Activity: Retype the line with "Select the flame" exactly. Then retype every line after it through the end of the entries below, and nothing more, leaving out pictures.

Data for this task:
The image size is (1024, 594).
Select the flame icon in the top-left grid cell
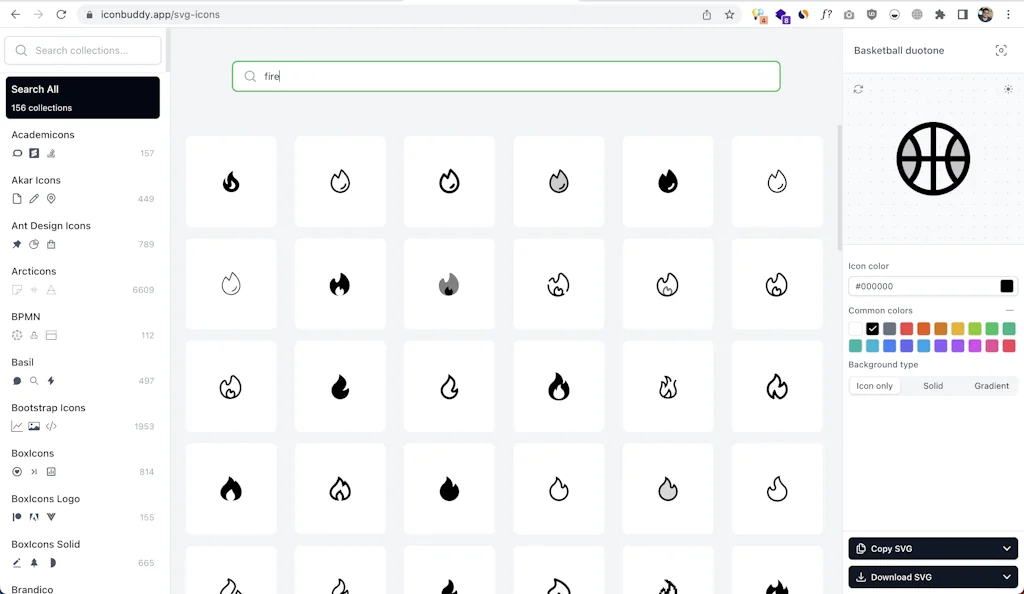tap(230, 181)
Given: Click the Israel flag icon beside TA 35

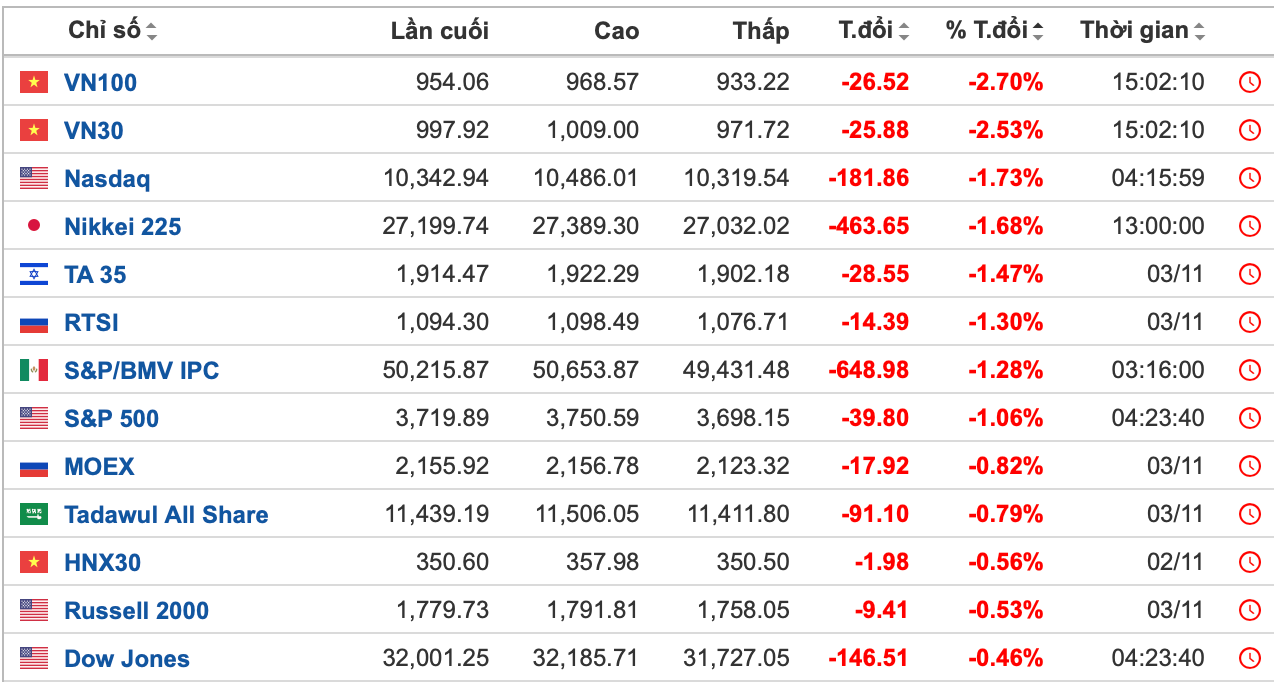Looking at the screenshot, I should coord(34,274).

Solution below:
Select the flame icon in the top-left grid cell
tap(230, 181)
Given: Click the Israel flag icon beside TA 35

Looking at the screenshot, I should coord(34,274).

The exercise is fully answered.